La vida cambia en un instante
Al llegar a casa y estacionar el auto una semana después, entró una llamada de Anne Marie a mi teléfono. Habían regresado del lago a su casa en el Medio Oeste, y me había enterado de que los síntomas de Peter habían empeorado. “¿Puedo desahogarme contigo por un momento?”, preguntó ella. Supuse que quería hablar conmigo debido a la reciente lesión isquiotibial de mi esposo. Había andado en muletas durante seis semanas, y su ánimo normalmente alegre estaba por el piso en vísperas de la boda de nuestra hija mayor. En una ocasión, en un momento de franqueza espontánea, le había confiado a mi pariente lo difícil que era vivir con alguien con dolor, deprimido y enojado, incapaz de hacer ciertas actividades cotidianas.
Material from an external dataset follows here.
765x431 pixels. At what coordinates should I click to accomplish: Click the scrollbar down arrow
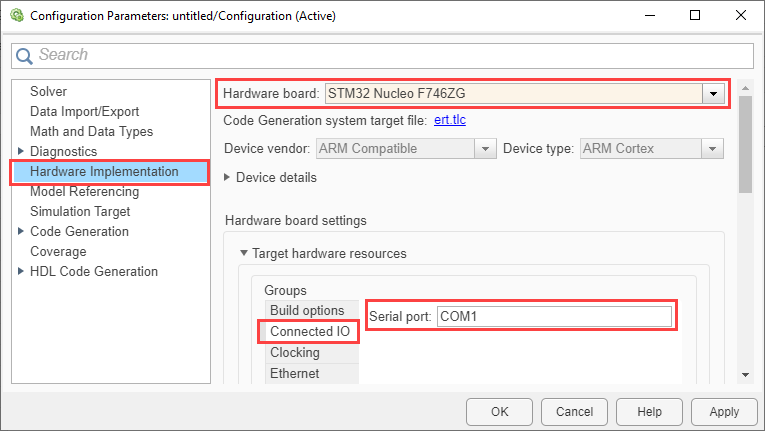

“Peter se ha convertido en un hombre de 80 años ante mis ojos”, dijo Anne Marie. “Y le tengo miedo al futuro. ¿Cómo afrontaste eso?”. Ya no tenían hijos en casa, estaban cerca de la edad de jubilación y ya habían empezado a soñar con el próximo período de su vida: viajes, tiempo con los nietos y una sensación de libertad e independencia.
Inesperadamente, sus horizontes habían pasado de cielos despejados a un callejón estrecho. Pero más que preocuparse por el dolor físico de su esposo, a Anne Marie le estaba costando trabajo superar sus propios temores diarios sobre el futuro de ambos. Quería ser fuerte y estar presente para su esposo, pero también quería salir de ese barranco de tristeza que podría tragarse a los dos.
“No imaginé que sería su cuidadora a los sesentaitantos años”, dijo llorando. “Sabía que era un papel que uno de nosotros podría tener que asumir dentro de una década o después, pero todo esto se siente tan aterrador. Lo más difícil es el no saber”.